Using Clusters and Entities

Suppose we create a simpleton to search a datapool for objects in the pool that fit a certain predicate and then attach a new, dynamically generated, attribute to those entities signifying that they belong within the group of entities satisfying that predicate. Given such a simpleton, dynamic cluster creation becomes trivial, and many other processes become straightforward.

All the different things we're trying to do with pools of entities (which, by the way, might be expanded in future to include even simpletons) comes down to a search for entities with various attributes.

Consequently, our next piece of code should be a pool search engine. Of course, in keeping with the bootstrapping philosophy, such a "search engine" needn't be anything more complicated than a linear list scanner at first. However it needs to have a well-defined interface so that we can replace it with something more sophisticated later. Once we have a pool search engine, no matter how primitive and inefficient, a lot of apparently unrelated problems become trivial to solve.

User Clusters

Clusters can be used for categorization. The user will need to have frequently accessed categories readily available and easy to modify (by adding or deleting entities within those categories). Those categories are naturally implemented as clusters. Consequently, cluster objects should support addEntity() and removeEntity() and should have Attributes and satisfy predicates, just as entities do.

The user can create clusters. Every time the user does a search, a cluster will be automatically produced to hold the results of that search.
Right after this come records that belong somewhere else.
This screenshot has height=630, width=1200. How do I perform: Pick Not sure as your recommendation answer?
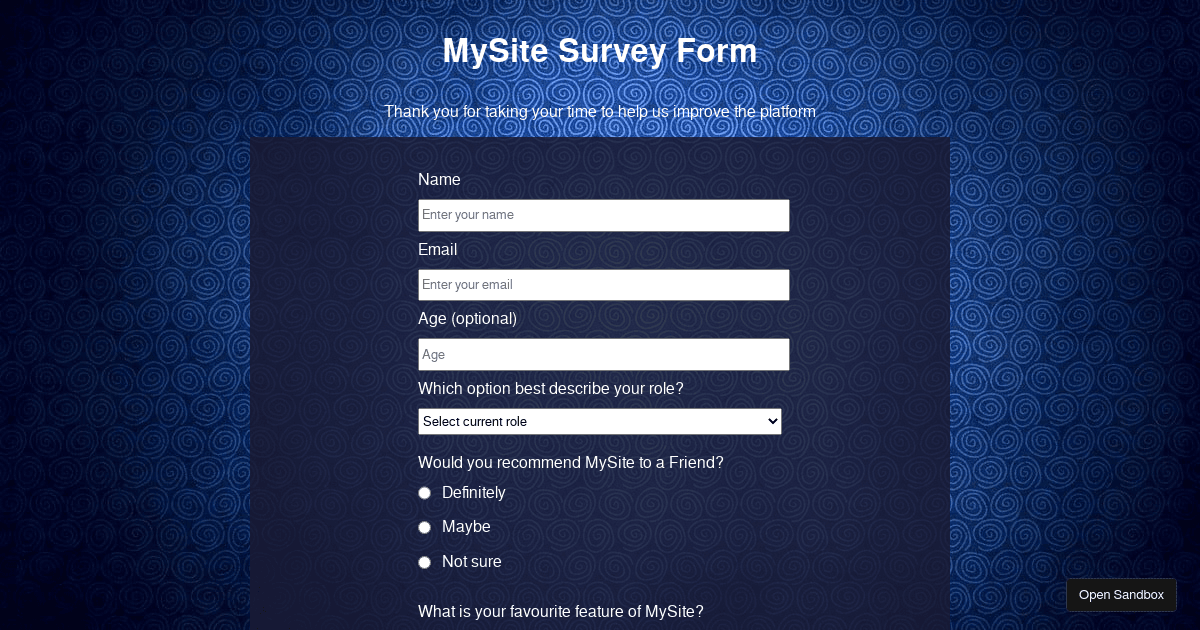coord(424,562)
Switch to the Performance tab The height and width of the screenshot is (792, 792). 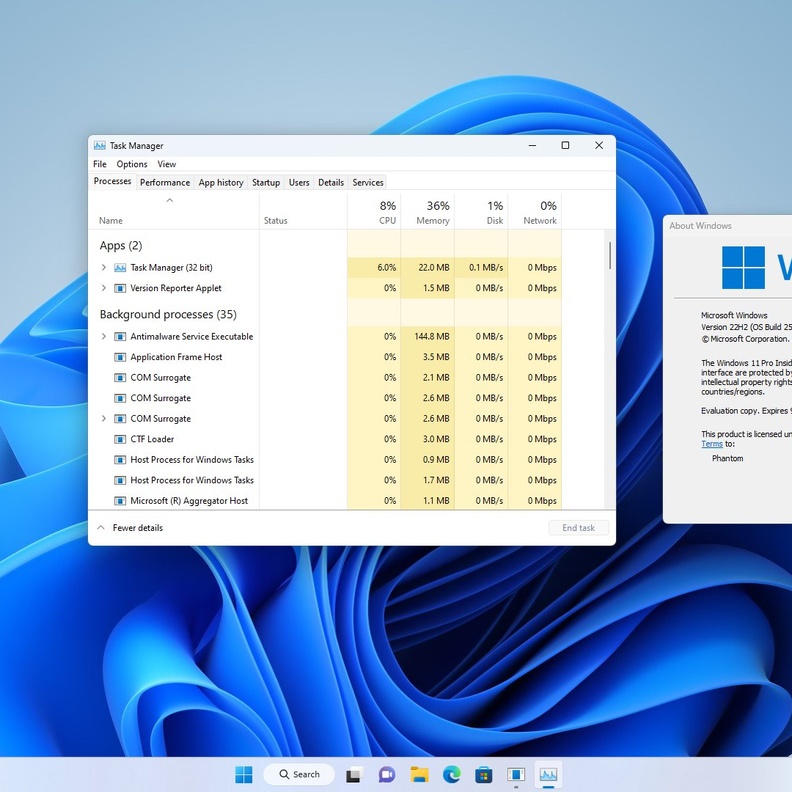165,183
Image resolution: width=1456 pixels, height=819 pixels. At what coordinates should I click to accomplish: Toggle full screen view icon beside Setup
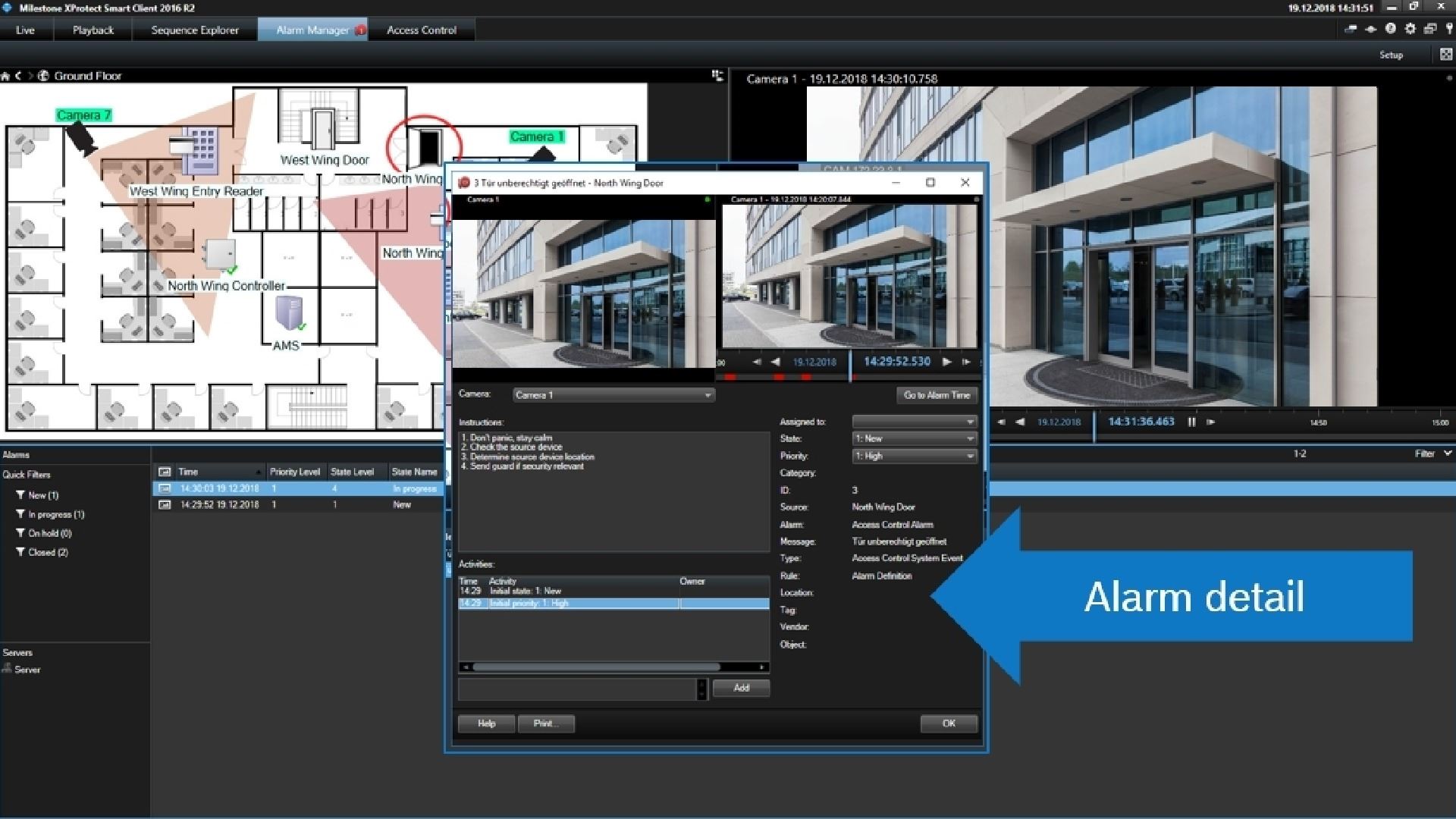click(x=1445, y=54)
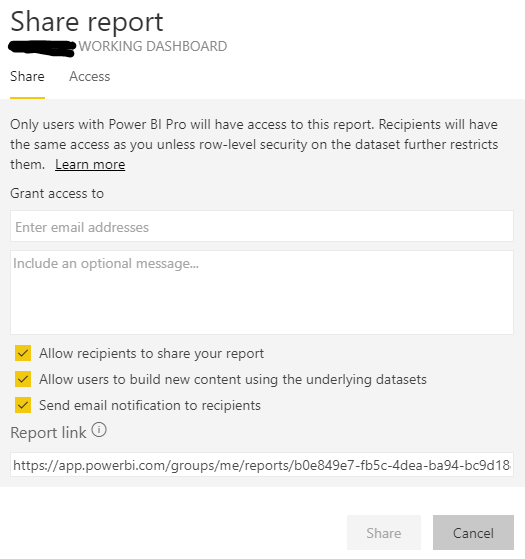Open the Learn more link
Image resolution: width=525 pixels, height=559 pixels.
click(90, 164)
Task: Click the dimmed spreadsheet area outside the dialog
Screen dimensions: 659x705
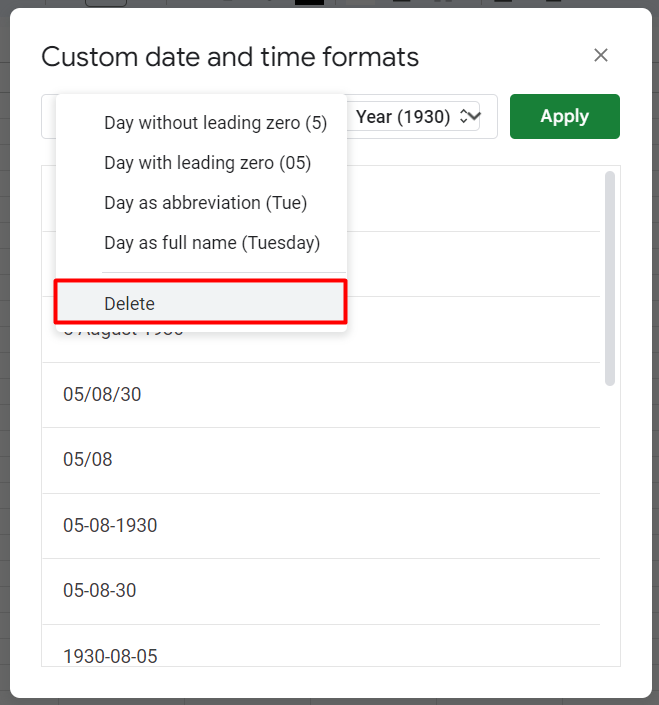Action: (4, 360)
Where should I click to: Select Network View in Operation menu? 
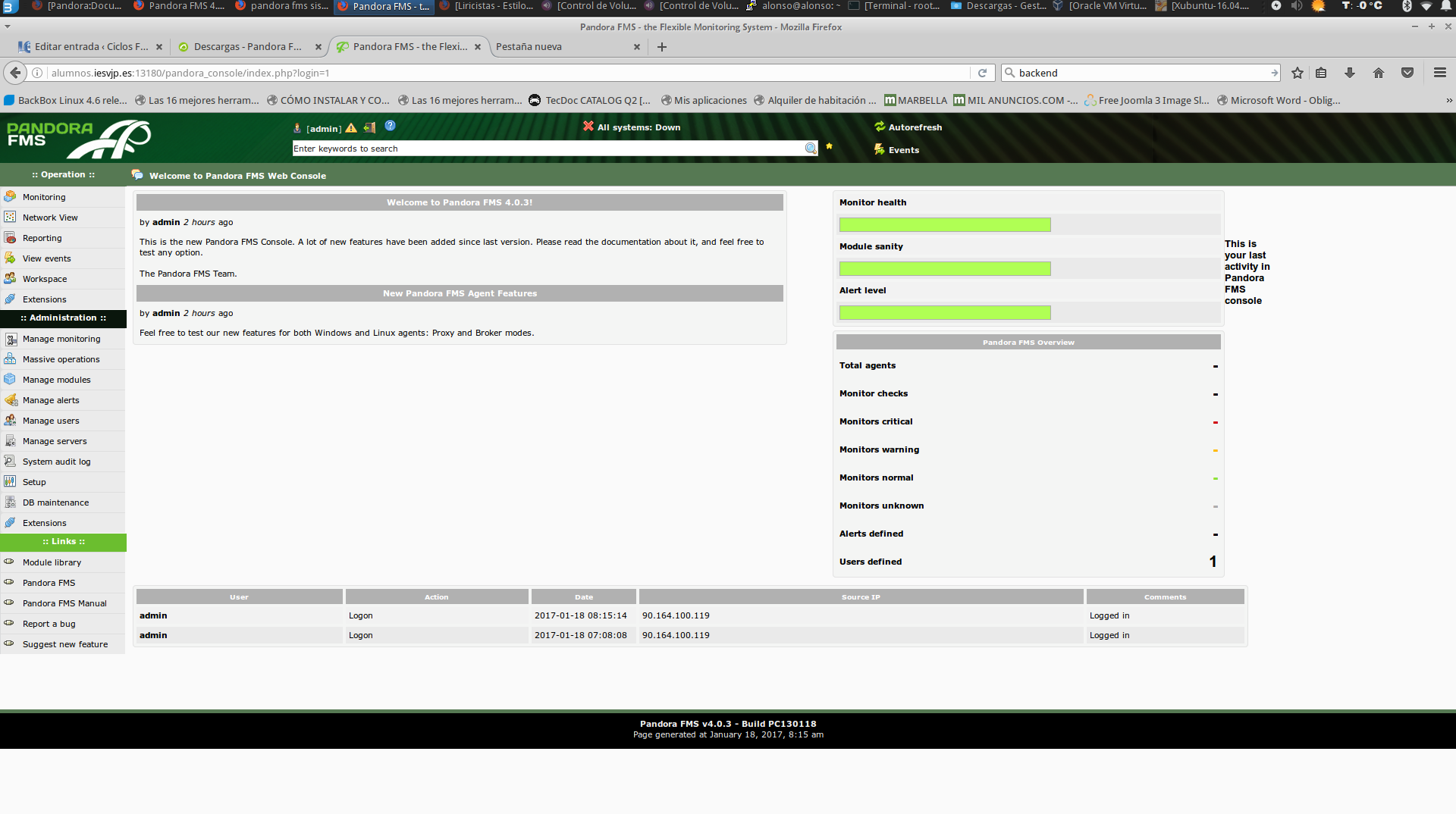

The user can then choose to explicitly name and save that cluster in a special "category space". This category space would be separate from the normal display and would let the user search for entities based on what category (that is, cluster) it is likely to be in, just as we search for files in directories now. The user can also rename categories, split categories, merge categories, put categories in other categories, move categories around, and navigate in category space.

After some time the user would have built up lots and lots of ways of "slicing the data salami" just as now we can have lots and lots of directories. The difference of course being that for clusters (categories) there's no mutual exclusion since two clusters can share entities without either one being contained in the other.

A Trash Cluster

Purging of entities need not necessarily be permanent (and probably should not, since the user will take some time to trust the system's judgment). Instead, the purgers simply attach another attribute to the entity in question. The set of all such entities then becomes the "trash bin" for the system. It is a cluster like any other with the exception that (a) when the display starts up none of the entities with that attribute (that is, in that cluster) are displayed and (b) in times of memory shortage, the "dirtiest" and oldest trash is thrown out first (note: not necessarily out of the disk, just out of memory---although the same observation applies to the disk too, if it also fills). The user is free to rummage through the trash, see it displayed as a cluster on the screen, search it, and do all the other things that can be done with any other cluster.

Interface Clusters

Cluster (x, y, z) position information is quite important to the interface builders. Of course they could derive it from the entity data alone but it's more convenient for them to get it in one set of data. That data is already sitting in the pool anyway, it's just a question of identifying a collection of objects in the pool according to yet another set of criteria.

The interface needs a way to get all entities and clusters, together with their current markup. Of course it's better if all those entities and clusters already have been seen by the mappers, so that seems a natural way to specify the set of entities they get. The interface specifies that it wants the cluster of all entities marked by the mappers, and that takes care of the case of providing to the interface all the mapped entities at once without having to impose a getAllEntities() method on an info pool and thereby exposing the seamy side of cluster management to the interface.

The interface also needs a way to get all changed entities and clusters since last it asked for entities and clusters (so that it can update the display on demand from the user, or autonomously on some adjustable schedule, or both). That set of entities and clusters would be all the ones that were changed since the last time the interface asked for all entities and clusters. So those entities also need to be in a cluster. Which means that whenever an entity is updated it should be added to the "touched" cluster. Or, more simply, any entity bound to a simpleton could be immediately added to the "touched" cluster, whether it's actually changed or not.

Also, the interface will need to get those entities and clusters remotely if it is written to run independently of the rest of the system.

Cluster Types

The interface needs the "cluster" of all entities to start the display, then it needs ongoing "clusters" of entities that have changed since last it requested the overall cluster.
The interface needs clusters to record the results of user-initiated searches for later caching, reuse, and analysis.
The user model produces clusters of hotlisted entities and other collections of entities ordered by user interest; also it can produce clusters of highly predictive (or low predictive) attributes of entities.
The engine forms clusters around lighthouse entities.
The engine uses clusters to group incoming entities (mainly new pages) around the hot entities.
The engine should be continually analyzing the hot entities together with their attribute values to try to predict what attributes highly correlate with a entity being hot. Entities with those attributes are then put into yet another cluster---a sort of self-made cache of likely hot entities and clusters.